12月17日-12月27日

神田川デイズ
あるある学生小説。どの短編でも生命力あふれる描写をされてきた女の子の弱さを描いた「花束になんかなりたくない」が秀逸。あと「どこまで行けるか言わないで」の三人が切なかったなぁ。
居眠りキングダム (コバルト文庫)
浅いなぁ、残念。野梨原さんの勢いのある文章も語る中身が浅いとつっまんないんだなぁ、残念。
カツラ美容室別室
あー面白いな、と、素直に。この人独特の文章の書き口が多分苦手なんだけど(映像的というか、本筋と関係ないことまで細かに細かに描写するところが)今回はお話が面白かったので難なく読めました。前二作との違いは、何だろう、やっぱりキャラクタへの共感?

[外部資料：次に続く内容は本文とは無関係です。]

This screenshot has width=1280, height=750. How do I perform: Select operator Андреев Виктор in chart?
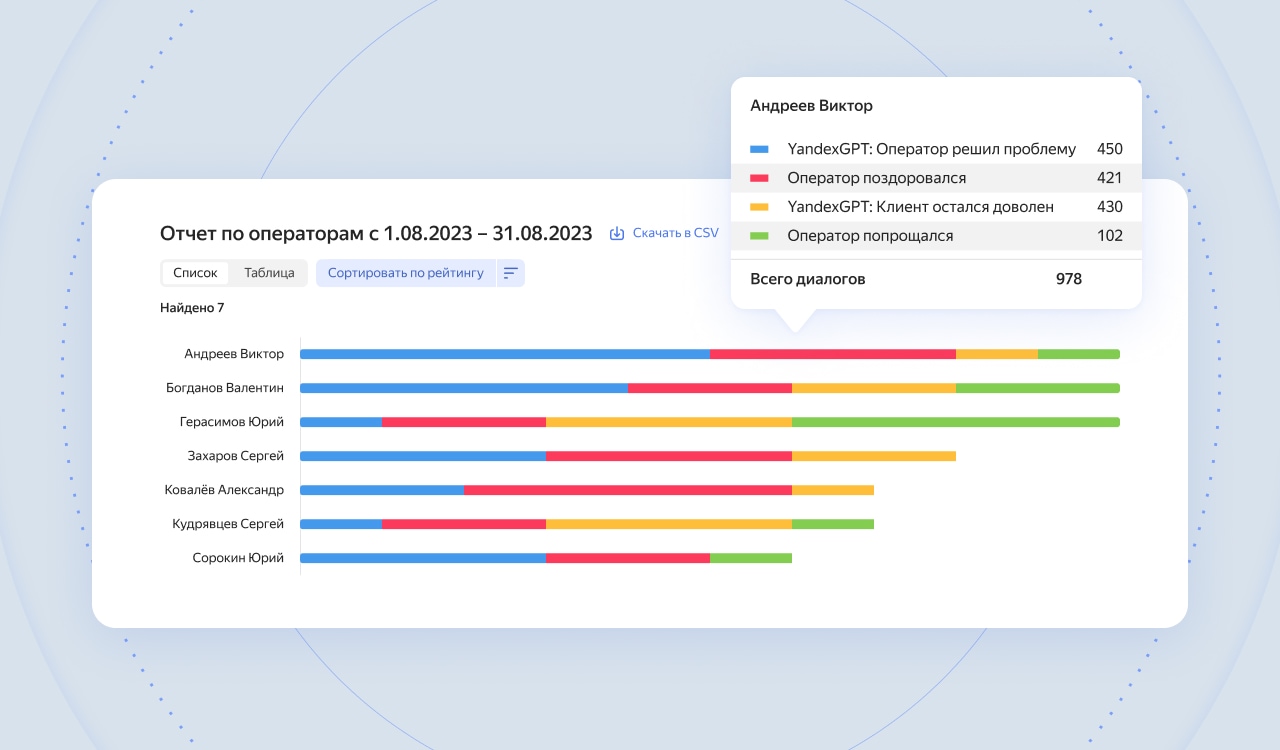(234, 354)
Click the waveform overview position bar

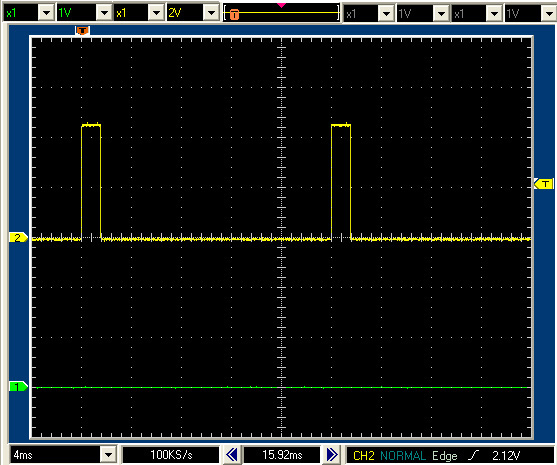coord(281,13)
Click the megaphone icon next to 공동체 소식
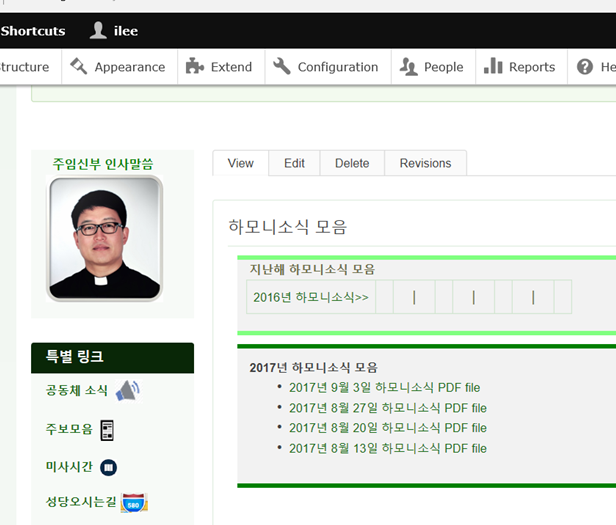This screenshot has width=616, height=525. (127, 391)
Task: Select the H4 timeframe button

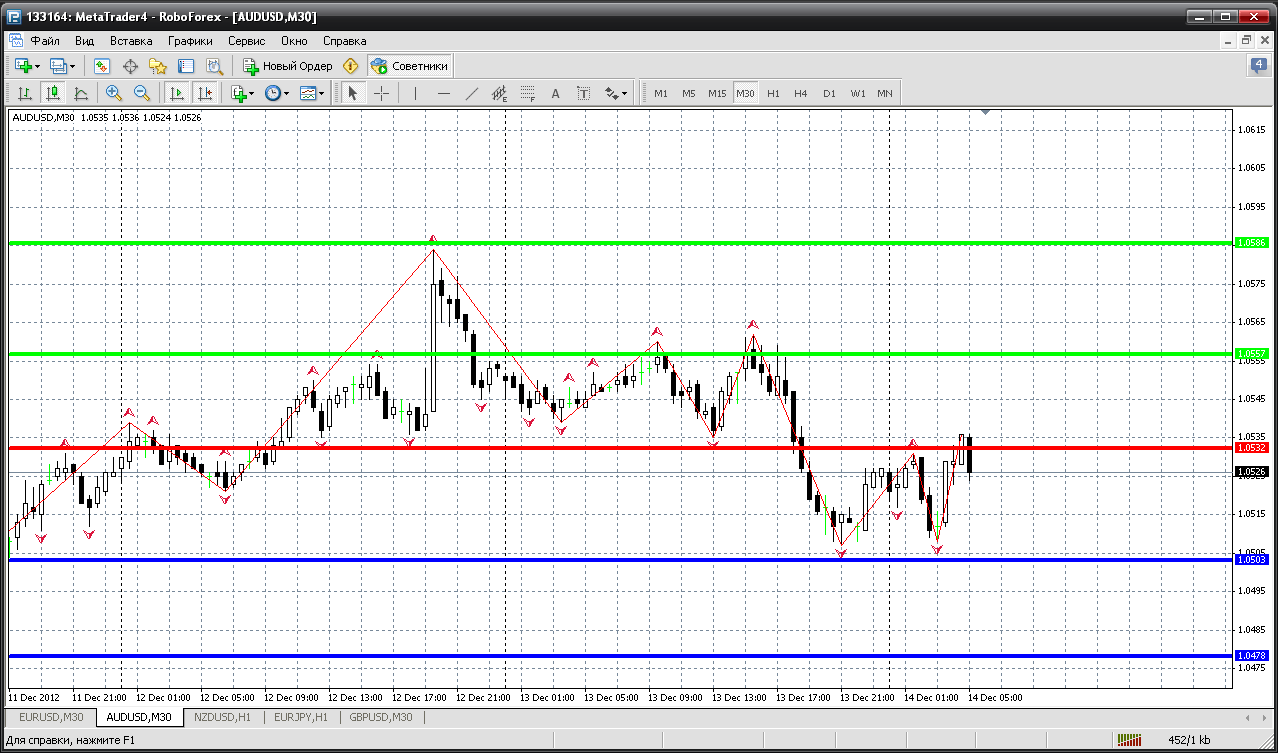Action: (x=801, y=93)

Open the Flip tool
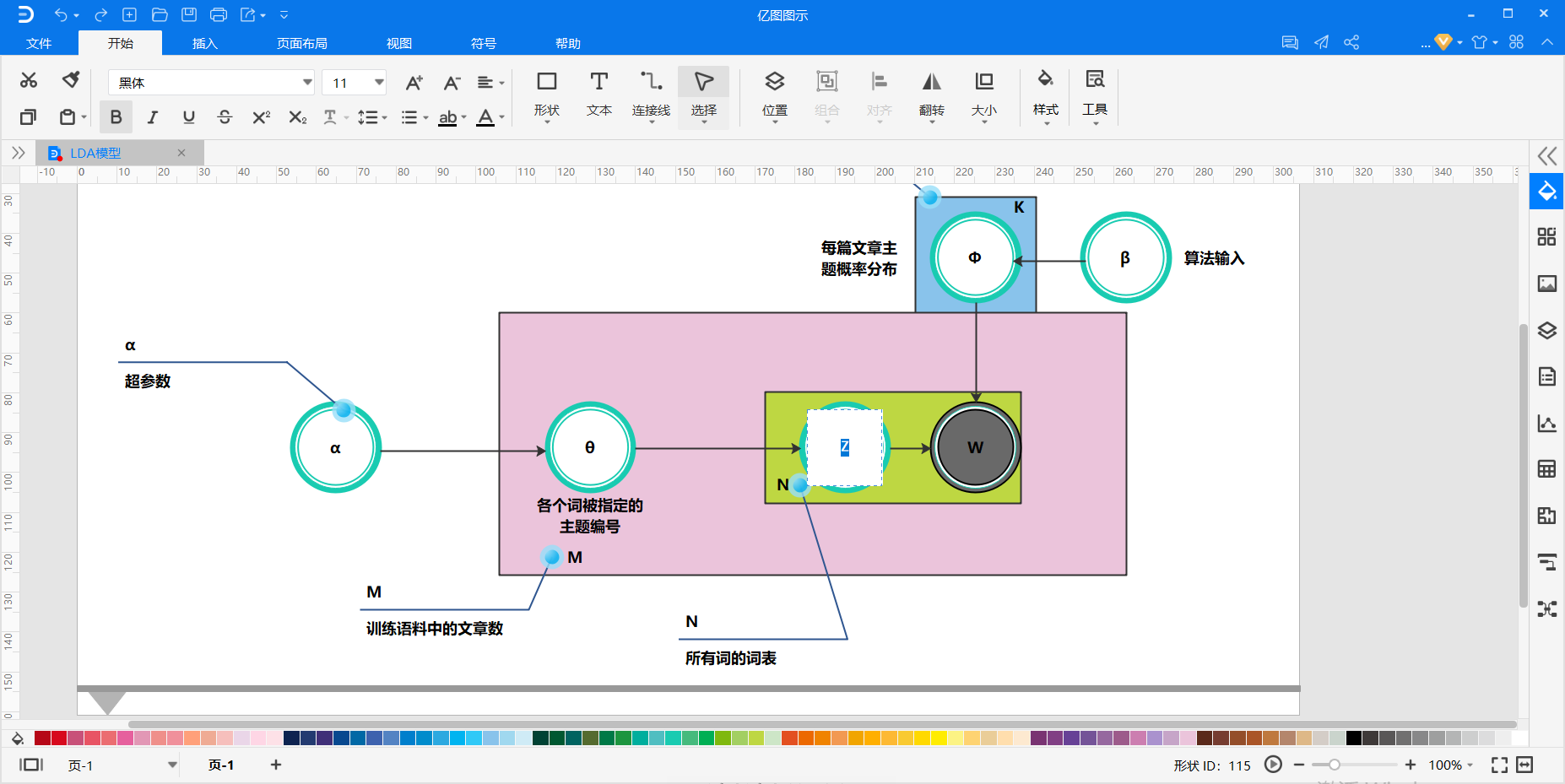[x=931, y=93]
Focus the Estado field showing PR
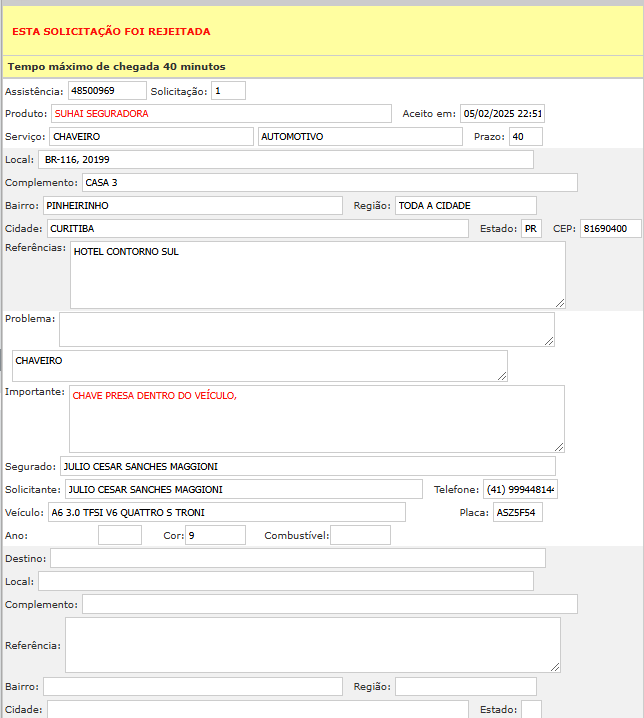The image size is (644, 718). pos(531,229)
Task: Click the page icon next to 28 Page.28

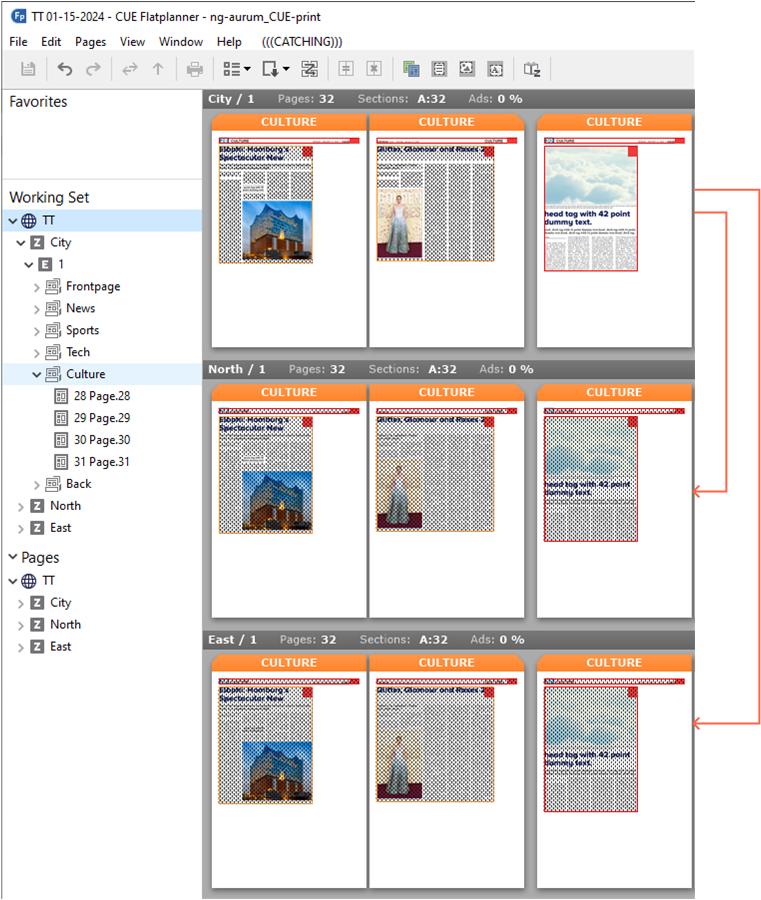Action: coord(62,396)
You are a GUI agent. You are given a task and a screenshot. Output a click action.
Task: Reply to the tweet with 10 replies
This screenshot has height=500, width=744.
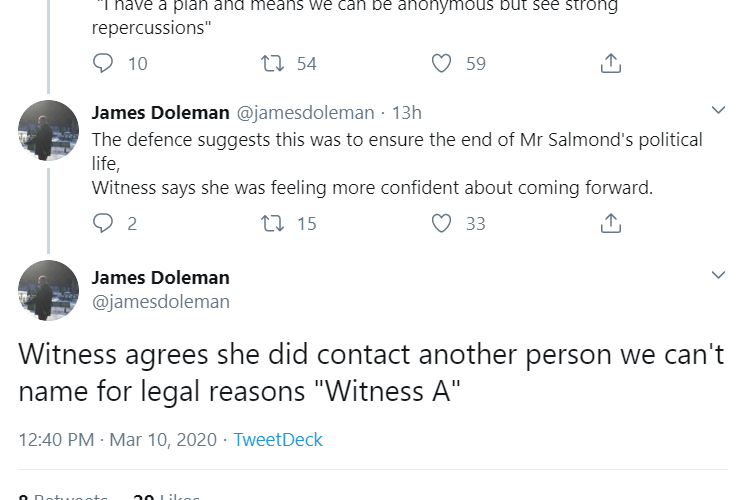pyautogui.click(x=104, y=63)
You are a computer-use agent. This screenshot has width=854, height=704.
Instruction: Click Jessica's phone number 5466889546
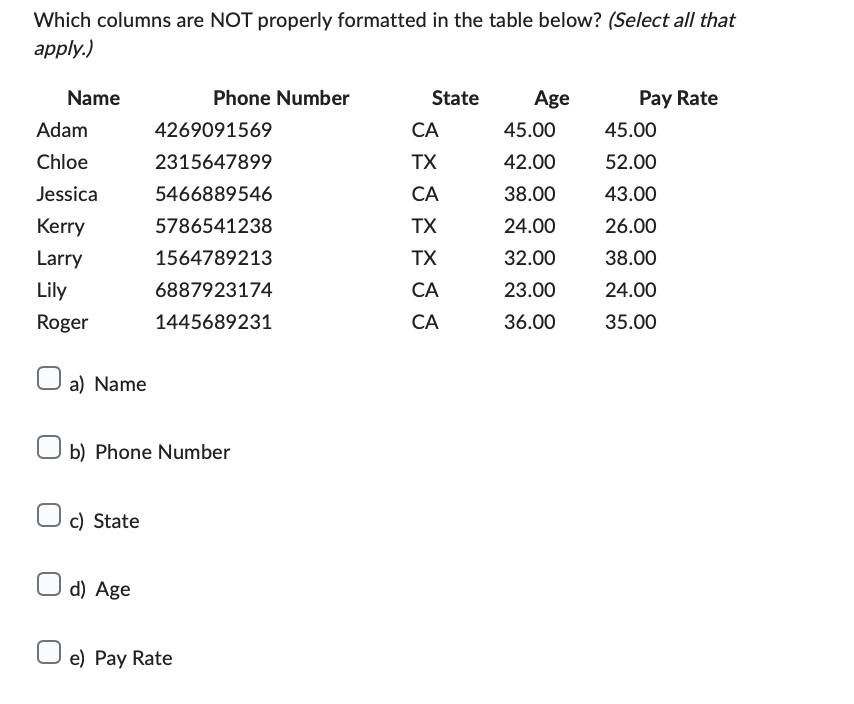coord(214,194)
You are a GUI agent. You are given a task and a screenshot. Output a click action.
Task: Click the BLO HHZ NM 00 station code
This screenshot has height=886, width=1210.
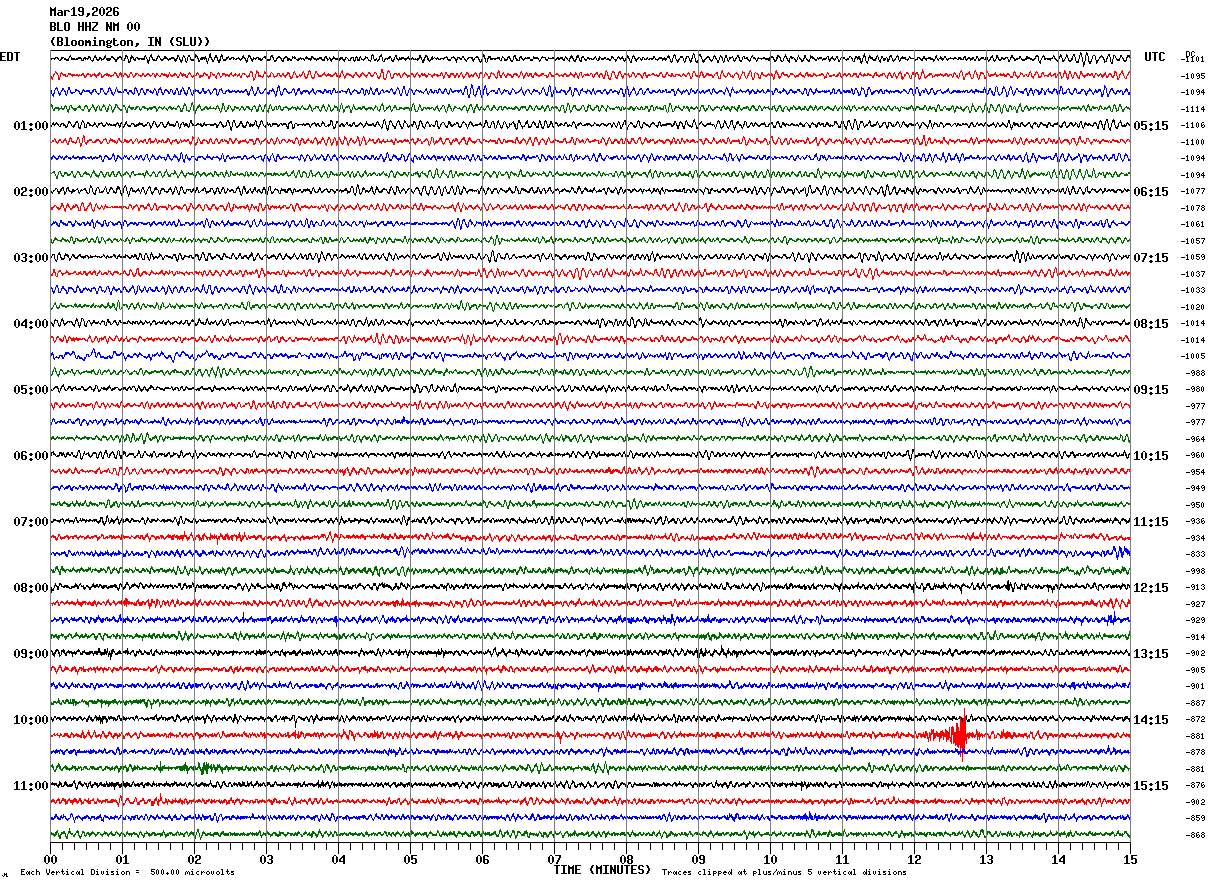[x=95, y=27]
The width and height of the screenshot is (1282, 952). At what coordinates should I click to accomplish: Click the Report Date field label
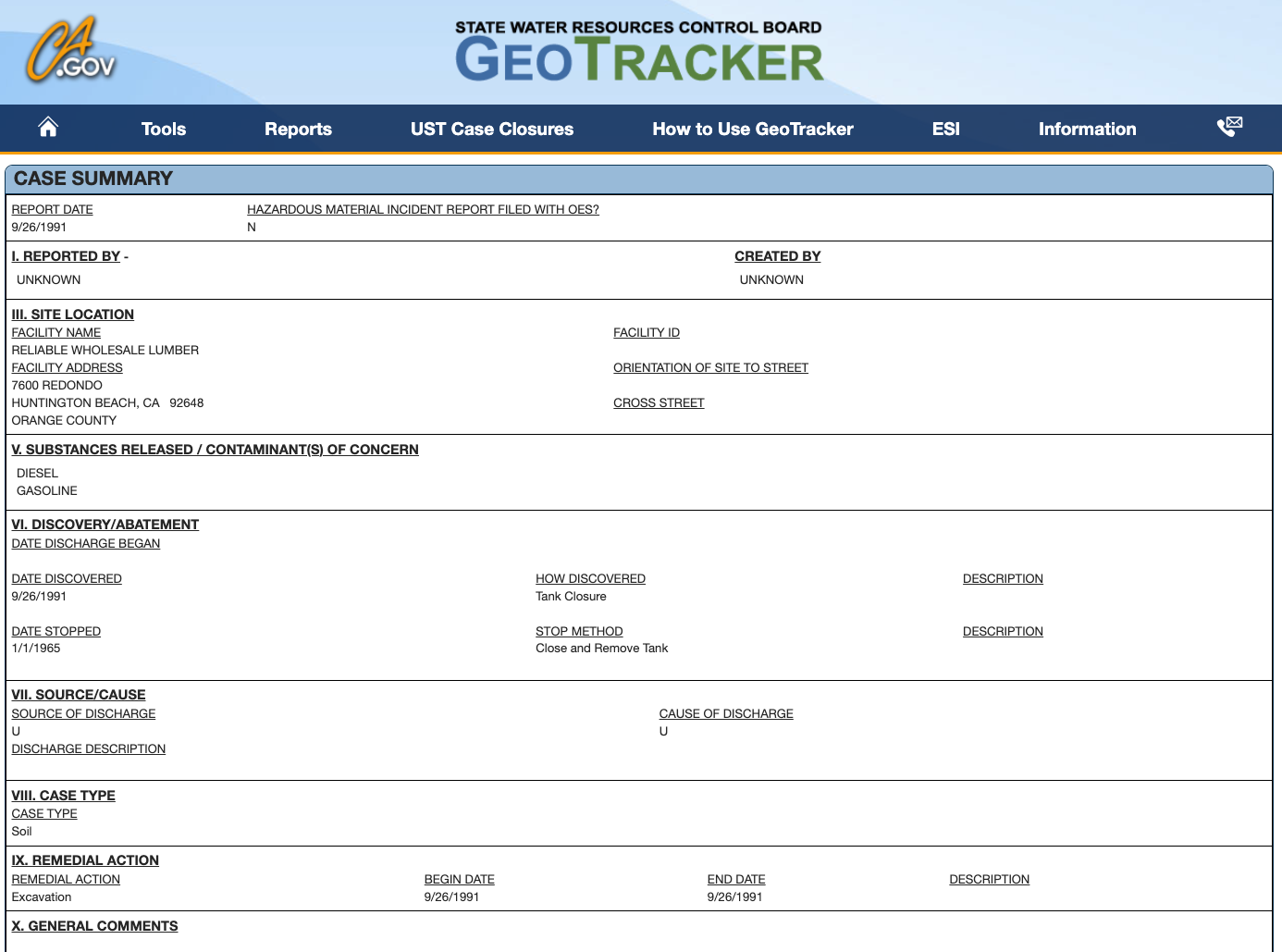point(52,210)
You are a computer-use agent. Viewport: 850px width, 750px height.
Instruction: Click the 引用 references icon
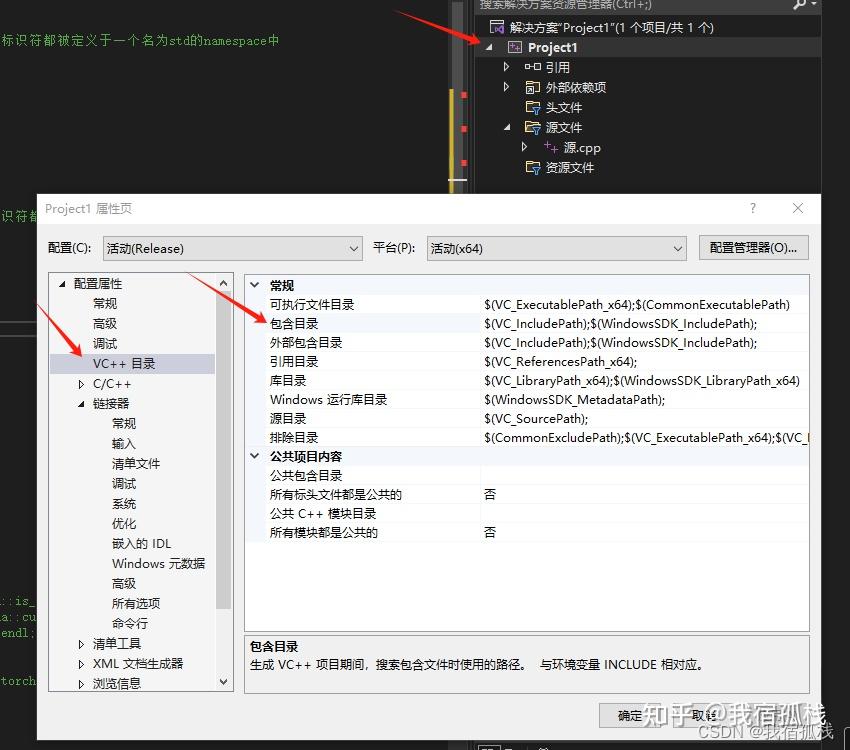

男女の間にも友情は湧く。湧かないと思っている人は友情をきれいなものだと思い過ぎている。友情というのは、親密感とやきもちとエロと依存心をミキサーにかけて作るものだ。ドロリとしていて当然だ。恋愛っぽさや、面倒さを乗り越えて、友情は続く。走り出した友情は止まらない。

これには大いに共感。ただこれは物語の核というかそのものなので、それをそのままごろりと出してしまうところに危うさを感じたり。逆にそこが魅力なのだろうけども。

氷菓 (角川文庫)
今更ながら古典部シリーズを頭から読もう計画。思っていたよりも随分と千反田が折木を特別視しているなぁ、と。あとなんだかんだと自分に言い訳しつつ謎解きする折木は案外かわいいなぁ、と。日常の謎系の良いところは第一に人の死なないことで第二に読後感が良いという認識を持っていたのだけど米澤にがつんとやられたおかげで第二に関しては眼が覚めました。本作の最後のブレイクスルーの衝撃はかなりのものだと思う。
愚者のエンドロール (角川文庫)
古典部シリーズ二作目。前作の端役をがんがん再登場させるので気が抜けませんね。「クドリャフカ〜」から読んだので、あああの人がああでこう繋がるのね、とやっと判りました。もっかい読もう。あのシンプルな謎の提示で一冊(二百ページ強)をもたせるのだから恐れいります。折木にも欲や自尊心があるのだなぁというごく当たり前のことを丁寧に描いてくれて物語的にも面白かったです。